(PROBLEM DESCRIPTION) Every record must be retyped as it stands.

[Collected data]

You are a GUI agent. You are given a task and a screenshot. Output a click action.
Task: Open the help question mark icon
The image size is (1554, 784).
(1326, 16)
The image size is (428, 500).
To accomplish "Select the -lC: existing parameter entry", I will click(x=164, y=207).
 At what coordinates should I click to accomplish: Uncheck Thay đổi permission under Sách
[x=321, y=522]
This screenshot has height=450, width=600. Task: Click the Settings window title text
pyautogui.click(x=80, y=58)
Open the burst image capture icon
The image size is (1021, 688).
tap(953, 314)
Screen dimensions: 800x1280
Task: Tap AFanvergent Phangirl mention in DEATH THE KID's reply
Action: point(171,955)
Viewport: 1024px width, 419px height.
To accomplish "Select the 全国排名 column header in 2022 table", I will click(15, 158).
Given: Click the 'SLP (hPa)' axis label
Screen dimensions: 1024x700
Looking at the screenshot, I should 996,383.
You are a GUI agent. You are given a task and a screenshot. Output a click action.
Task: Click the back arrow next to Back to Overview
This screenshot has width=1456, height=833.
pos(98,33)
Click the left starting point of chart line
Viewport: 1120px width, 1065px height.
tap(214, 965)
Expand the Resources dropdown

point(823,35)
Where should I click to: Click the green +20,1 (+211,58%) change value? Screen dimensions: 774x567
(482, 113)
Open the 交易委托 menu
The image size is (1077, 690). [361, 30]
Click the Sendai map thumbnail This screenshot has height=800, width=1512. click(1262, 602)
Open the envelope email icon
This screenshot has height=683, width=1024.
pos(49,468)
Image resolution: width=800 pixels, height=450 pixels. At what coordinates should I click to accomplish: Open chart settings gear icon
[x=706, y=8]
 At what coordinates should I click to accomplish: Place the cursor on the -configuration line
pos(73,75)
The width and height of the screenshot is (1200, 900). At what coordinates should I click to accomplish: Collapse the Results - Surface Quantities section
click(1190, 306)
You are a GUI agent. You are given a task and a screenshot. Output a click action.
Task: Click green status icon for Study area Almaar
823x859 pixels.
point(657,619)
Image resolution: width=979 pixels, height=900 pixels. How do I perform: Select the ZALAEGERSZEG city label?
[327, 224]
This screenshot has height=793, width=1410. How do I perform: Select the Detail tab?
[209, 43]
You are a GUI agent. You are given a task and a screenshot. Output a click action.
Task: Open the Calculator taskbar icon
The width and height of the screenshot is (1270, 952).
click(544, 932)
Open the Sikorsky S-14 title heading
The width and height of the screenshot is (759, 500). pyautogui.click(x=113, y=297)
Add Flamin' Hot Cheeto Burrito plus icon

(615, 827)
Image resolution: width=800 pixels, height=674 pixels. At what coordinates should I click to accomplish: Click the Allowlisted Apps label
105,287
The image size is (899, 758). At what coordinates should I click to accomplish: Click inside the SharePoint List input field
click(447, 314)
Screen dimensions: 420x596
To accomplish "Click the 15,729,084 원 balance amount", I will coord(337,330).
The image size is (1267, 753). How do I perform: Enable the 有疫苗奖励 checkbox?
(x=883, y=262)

(ANSWER TO THIS TASK)
You are a GUI agent. You are given a task and a screenshot. Output a click action.
Task: Open the help question mark icon
The image size is (1554, 784).
(1326, 16)
The image size is (428, 500).
To accomplish "Select the -lC: existing parameter entry", I will click(x=164, y=207).
 At what coordinates should I click to accomplish: Uncheck Thay đổi permission under Sách
[x=321, y=522]
This screenshot has height=450, width=600. Task: Click the Settings window title text
pyautogui.click(x=80, y=58)
Open the burst image capture icon
The image size is (1021, 688).
tap(953, 314)
Screen dimensions: 800x1280
Task: Tap AFanvergent Phangirl mention in DEATH THE KID's reply
Action: point(171,955)
Viewport: 1024px width, 419px height.
To accomplish "Select the 全国排名 column header in 2022 table", I will click(15, 158).
Given: Click the 'SLP (hPa)' axis label
Screen dimensions: 1024x700
Looking at the screenshot, I should 996,383.
You are a GUI agent. You are given a task and a screenshot. Output a click action.
Task: Click the back arrow next to Back to Overview
This screenshot has width=1456, height=833.
pos(98,33)
Click the left starting point of chart line
Viewport: 1120px width, 1065px height.
tap(214, 965)
Expand the Resources dropdown

point(823,35)
Where should I click to: Click the green +20,1 (+211,58%) change value? Screen dimensions: 774x567
(482, 113)
Open the 交易委托 menu
The image size is (1077, 690). [361, 30]
Click the Sendai map thumbnail This screenshot has height=800, width=1512. click(1262, 602)
Open the envelope email icon
This screenshot has height=683, width=1024.
pos(49,468)
Image resolution: width=800 pixels, height=450 pixels. At what coordinates should I click to accomplish: Open chart settings gear icon
[x=706, y=8]
 At what coordinates should I click to accomplish: Place the cursor on the -configuration line
pos(73,75)
The width and height of the screenshot is (1200, 900). At what coordinates should I click to accomplish: Collapse the Results - Surface Quantities section
click(1190, 306)
You are a GUI agent. You are given a task and a screenshot. Output a click action.
Task: Click green status icon for Study area Almaar
823x859 pixels.
point(657,619)
Image resolution: width=979 pixels, height=900 pixels. How do I perform: Select the ZALAEGERSZEG city label?
[327, 224]
This screenshot has height=793, width=1410. How do I perform: Select the Detail tab?
[209, 43]
You are a GUI agent. You are given a task and a screenshot. Output a click action.
Task: Open the Calculator taskbar icon
The width and height of the screenshot is (1270, 952).
click(544, 932)
Open the Sikorsky S-14 title heading
The width and height of the screenshot is (759, 500). pyautogui.click(x=113, y=297)
Add Flamin' Hot Cheeto Burrito plus icon

(615, 827)
Image resolution: width=800 pixels, height=674 pixels. At what coordinates should I click to accomplish: Click the Allowlisted Apps label
105,287
The image size is (899, 758). At what coordinates should I click to accomplish: Click inside the SharePoint List input field
click(447, 314)
Screen dimensions: 420x596
To accomplish "Click the 15,729,084 원 balance amount", I will coord(337,330).
The image size is (1267, 753). How do I perform: Enable the 有疫苗奖励 checkbox?
(x=883, y=262)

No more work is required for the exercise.